What is botulinum toxin resistance?


March 19, 2019

Resistance to botulinum toxins (such as Botox, Dysport, Xeomin, and Jeuveau) can occur if neutralizing antibodies develop. This is noticed when a patient initially responds well to botulinum toxin for the treatment of wrinkles, but then experiences a decreased effect or no effect after subsequent treatments. It is believed that higher doses and more frequent treatments of botulinum toxin can increase the chance of forming neutralizing antibodies. However, there are reports of patients developing neutralizing antibodies even with small doses and infrequent treatments. It is also theorized that “complexing proteins” present in many botulinum toxin formulations can increase the risk of forming neutralizing antibodies.

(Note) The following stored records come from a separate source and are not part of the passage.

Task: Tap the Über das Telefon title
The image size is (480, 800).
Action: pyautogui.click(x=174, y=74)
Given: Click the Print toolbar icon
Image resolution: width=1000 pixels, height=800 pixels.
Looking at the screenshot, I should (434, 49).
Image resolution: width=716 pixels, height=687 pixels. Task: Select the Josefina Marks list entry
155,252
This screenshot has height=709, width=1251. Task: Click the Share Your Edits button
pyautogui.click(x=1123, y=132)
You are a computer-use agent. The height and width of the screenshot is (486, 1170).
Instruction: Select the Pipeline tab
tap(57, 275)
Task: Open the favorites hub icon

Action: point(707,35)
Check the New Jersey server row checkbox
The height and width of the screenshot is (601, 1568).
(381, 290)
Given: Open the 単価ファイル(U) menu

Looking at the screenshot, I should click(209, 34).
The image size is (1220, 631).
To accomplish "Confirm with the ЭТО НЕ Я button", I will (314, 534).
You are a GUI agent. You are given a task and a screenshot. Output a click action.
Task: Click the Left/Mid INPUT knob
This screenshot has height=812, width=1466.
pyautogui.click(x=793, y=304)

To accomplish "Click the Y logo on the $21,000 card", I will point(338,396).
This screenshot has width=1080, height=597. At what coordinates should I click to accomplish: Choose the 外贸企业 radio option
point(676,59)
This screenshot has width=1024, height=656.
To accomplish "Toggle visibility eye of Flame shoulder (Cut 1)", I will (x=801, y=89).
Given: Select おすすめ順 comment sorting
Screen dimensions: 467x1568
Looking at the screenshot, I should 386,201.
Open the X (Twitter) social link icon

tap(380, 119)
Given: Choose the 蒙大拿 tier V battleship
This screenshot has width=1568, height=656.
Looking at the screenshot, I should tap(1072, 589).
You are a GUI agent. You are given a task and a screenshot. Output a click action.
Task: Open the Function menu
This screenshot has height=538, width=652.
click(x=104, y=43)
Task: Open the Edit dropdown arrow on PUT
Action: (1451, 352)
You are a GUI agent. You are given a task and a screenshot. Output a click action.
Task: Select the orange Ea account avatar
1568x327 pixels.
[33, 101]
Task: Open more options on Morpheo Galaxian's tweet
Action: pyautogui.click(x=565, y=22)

Xeomin is marketed as being free from complexing proteins, and there is significant evidence to suggest that Xeomin is associated with decreased risk of formation of neutralizing antibodies. However, if you have already developed antibodies to one of the botulinum toxin type A drugs, there is a likelihood the antibodies will neutralize the other botulinum toxins in this same type A family. Even so, it is reasonable to try a trial of a different botulinum toxin to truly confirm the effect. There is a botulinum toxin type B drug in the United States called MyoBloc. Although this botulinum toxin is a different serotype, studies have shown many patients that have already formed antibodies to botulinum type A can quickly form antibodies to MyoBloc. In addition, MyoBloc is approved for use in cervical dystonia and not FDA approved for cosmetic use.

It should be noted that developing antibodies to botulinum toxin is infrequent. Improper placement, too low of a dose, or over-dilution can result in decreased treatment effect. It is important to be confident that your injector is skilled and using proper products in order to achieve an effective, long-lasting result.